The current version of I*Link is a stand-alone application with no integrated automatic word aligner. It was developed by Lars Ahrenberg, Mikael Andersson, Magnus Merkel and Michael Petterstedt. The current version was implemented by Michael Petterstedt. Future versions that integrate automatic and interactive alignment techniques are planned (Ahrenberg, Merkel and Andersson, 2002).
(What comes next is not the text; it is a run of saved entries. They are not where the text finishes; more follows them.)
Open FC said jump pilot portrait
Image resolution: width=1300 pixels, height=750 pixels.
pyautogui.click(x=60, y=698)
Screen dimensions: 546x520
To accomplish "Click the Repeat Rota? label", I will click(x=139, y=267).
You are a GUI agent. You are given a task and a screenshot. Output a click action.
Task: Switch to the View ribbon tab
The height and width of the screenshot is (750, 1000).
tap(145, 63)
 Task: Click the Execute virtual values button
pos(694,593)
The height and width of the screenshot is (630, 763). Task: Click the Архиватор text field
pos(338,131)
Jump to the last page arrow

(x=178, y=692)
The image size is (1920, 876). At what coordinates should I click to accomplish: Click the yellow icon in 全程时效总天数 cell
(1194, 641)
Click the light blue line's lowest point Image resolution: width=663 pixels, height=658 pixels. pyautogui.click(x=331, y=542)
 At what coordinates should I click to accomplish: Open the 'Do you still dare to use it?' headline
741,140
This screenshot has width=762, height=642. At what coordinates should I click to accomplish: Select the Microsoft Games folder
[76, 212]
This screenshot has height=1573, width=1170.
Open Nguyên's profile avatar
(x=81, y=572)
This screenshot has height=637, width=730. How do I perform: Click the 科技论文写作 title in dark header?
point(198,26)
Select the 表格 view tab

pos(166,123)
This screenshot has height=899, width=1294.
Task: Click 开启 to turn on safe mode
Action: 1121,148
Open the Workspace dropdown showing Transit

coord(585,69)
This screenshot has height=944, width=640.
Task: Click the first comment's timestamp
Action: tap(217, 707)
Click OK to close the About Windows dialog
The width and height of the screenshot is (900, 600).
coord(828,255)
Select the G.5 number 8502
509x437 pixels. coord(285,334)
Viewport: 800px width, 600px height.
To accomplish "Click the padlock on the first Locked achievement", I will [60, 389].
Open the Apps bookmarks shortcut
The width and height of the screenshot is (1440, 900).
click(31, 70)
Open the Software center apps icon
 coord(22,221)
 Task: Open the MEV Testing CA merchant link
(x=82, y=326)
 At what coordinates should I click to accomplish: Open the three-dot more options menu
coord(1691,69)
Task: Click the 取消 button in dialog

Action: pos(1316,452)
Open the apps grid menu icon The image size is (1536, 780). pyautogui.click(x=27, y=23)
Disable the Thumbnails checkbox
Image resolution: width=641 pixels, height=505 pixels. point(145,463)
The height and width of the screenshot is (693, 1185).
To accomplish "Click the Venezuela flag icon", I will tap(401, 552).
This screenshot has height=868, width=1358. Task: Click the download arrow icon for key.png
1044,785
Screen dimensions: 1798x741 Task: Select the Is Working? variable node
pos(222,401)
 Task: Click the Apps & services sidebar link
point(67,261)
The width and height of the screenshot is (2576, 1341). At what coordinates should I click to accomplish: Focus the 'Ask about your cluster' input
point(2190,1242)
Important. In version 0.9, only adjacent multi-word units can be selected as tokens. The possibilities of selecting non-adjacent words as belonging to a single phrase/token will be implemented in the next version.

HOW IT WORKS

Work with I*Link is organized in terms of projects. A project is defined by two input files, the source and target files of a bitext, and a set of resource files. The latter may include bilingual lexicons, or files that define corresponding patterns, e.g. for cognates. The different resources are used to propose associations in the bitext that the user can accept or reject. The different resources are ordered by the user for best performance.

Different bilingual lexicons are used to guide I*Link when proposing the best corresponding links to the user. The user then decides which links that are valid by verifying the proposed links and by specifying new links. This information is then stored by I*Link as a resource for generating better links further on using a machine learning approach.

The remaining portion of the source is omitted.